▸ **Text passage**:
>>>>

As I retraced my steps passing St Mary’s I thought of Paul Taylor being baptized there in the depths of winter, on December 20, 1829, Anna’s birthday. By 1832 the family had moved to Old Chamber as seen by the baptism record of Paul’s brother James. By the next census two more children had been born, Greenwood (his mother’s maiden name) and Betty. It appears that John has given up being a slater and is now a farmer of 18 acres and the census specifically states that he has no labourers suggesting that this would be rare. Hannah, is a servant, Paul and John are plasterers, James is a scholar- at 19? Rachel is a factory labourer, Henry is an agricultural labourer, Greenwood and Betty are scholars and visiting  them  is Mary’s mother, Hannah Greenwood, now 64 and  also born in Midgley.

On 2nd April 1854 Paul married Sarah Ann Gibson at St John’s, Halifax, and it’s through her that I am connected to the Taylor family. Her brother Thomas, a butcher, was a witness at their wedding.  Sarah Ann is Joshua Gibson’s daughter and had grown up at The Bull Inn where her father was the landlord until he took his own life in 1858. During the next 16 years Paul and Sarah Ann had ten children. At some point, perhaps when they got married, they moved down into the valley and settled in Hebden Bridge  for in 1861 they are running a beerhouse on Bridge Lanes just steps away from The Bull Inn. Besides running the pub Paul is also a slater, just like his father.  Living with them is Sarah’s brother Richard Gibson, a machinist and millwright, who, like his father, would take his own life, as  would his wife Rose causing  the newspaper to headline the column  ‘Is suicide hereditary? ‘ [4] In the 1871 census Paul is listed as both  a beershop keeper and slater – reflecting his previous and current businesses. Their son John, 16,  is a cotton weaver and  daughter Sarah, now  14,  is a sewing machinist. This is highly significant because she would marry Richard Redman because she played a pivotal role  in the establishment of Redman empire, a highly successful international sewing company whose story is told in another chapter.  Richard, 12, mule piecer as is his brother Willie, aged 9!

<<<<

▸ **Problems to solve**:
A. From the Taylor family history passage, list the children of Paul and Sarah Ann named in the 1871 census, along with the age given for each.
B. Reproduce everything in the Taylor family history passage from "As I retraced" down to "born in Midgley.".
The collection entries aren't needed for any of this.

Collection entries
>>>>

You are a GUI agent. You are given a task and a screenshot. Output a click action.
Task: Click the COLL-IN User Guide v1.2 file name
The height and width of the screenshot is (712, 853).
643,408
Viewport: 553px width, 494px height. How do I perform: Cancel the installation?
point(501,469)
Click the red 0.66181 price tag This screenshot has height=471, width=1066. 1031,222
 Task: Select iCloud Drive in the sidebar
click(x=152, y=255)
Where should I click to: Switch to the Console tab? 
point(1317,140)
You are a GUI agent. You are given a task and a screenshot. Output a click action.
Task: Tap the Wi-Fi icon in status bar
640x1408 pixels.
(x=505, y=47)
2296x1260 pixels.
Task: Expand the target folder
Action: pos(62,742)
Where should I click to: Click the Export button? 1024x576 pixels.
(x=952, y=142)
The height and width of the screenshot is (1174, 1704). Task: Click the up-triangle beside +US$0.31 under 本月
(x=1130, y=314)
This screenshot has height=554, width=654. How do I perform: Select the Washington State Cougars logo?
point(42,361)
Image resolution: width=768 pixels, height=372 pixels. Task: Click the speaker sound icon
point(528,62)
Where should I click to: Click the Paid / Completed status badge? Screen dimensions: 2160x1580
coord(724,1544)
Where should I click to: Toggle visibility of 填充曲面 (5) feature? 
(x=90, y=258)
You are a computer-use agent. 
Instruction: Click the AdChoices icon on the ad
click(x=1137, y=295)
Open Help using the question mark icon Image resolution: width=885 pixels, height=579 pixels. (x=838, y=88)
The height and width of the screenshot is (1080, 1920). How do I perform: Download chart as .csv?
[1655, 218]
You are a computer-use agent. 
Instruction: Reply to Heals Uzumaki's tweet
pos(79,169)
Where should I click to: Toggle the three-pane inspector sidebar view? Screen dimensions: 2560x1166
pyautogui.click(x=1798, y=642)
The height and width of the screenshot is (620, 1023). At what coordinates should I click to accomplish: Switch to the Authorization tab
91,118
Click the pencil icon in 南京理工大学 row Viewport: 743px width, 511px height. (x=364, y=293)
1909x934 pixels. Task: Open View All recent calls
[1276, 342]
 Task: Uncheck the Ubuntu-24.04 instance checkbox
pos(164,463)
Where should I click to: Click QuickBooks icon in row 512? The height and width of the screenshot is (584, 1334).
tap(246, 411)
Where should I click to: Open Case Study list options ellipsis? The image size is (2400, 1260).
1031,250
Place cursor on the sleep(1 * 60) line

<<<<

▸ **Answer list**:
A.
John, 16
Sarah, 14
Richard, 12
Willie, 9

B.
As I retraced my steps passing St Mary’s I thought of Paul Taylor being baptized there in the depths of winter, on December 20, 1829, Anna’s birthday. By 1832 the family had moved to Old Chamber as seen by the baptism record of Paul’s brother James. By the next census two more children had been born, Greenwood (his mother’s maiden name) and Betty. It appears that John has given up being a slater and is now a farmer of 18 acres and the census specifically states that he has no labourers suggesting that this would be rare. Hannah, is a servant, Paul and John are plasterers, James is a scholar- at 19? Rachel is a factory labourer, Henry is an agricultural labourer, Greenwood and Betty are scholars and visiting  them  is Mary’s mother, Hannah Greenwood, now 64 and  also born in Midgley.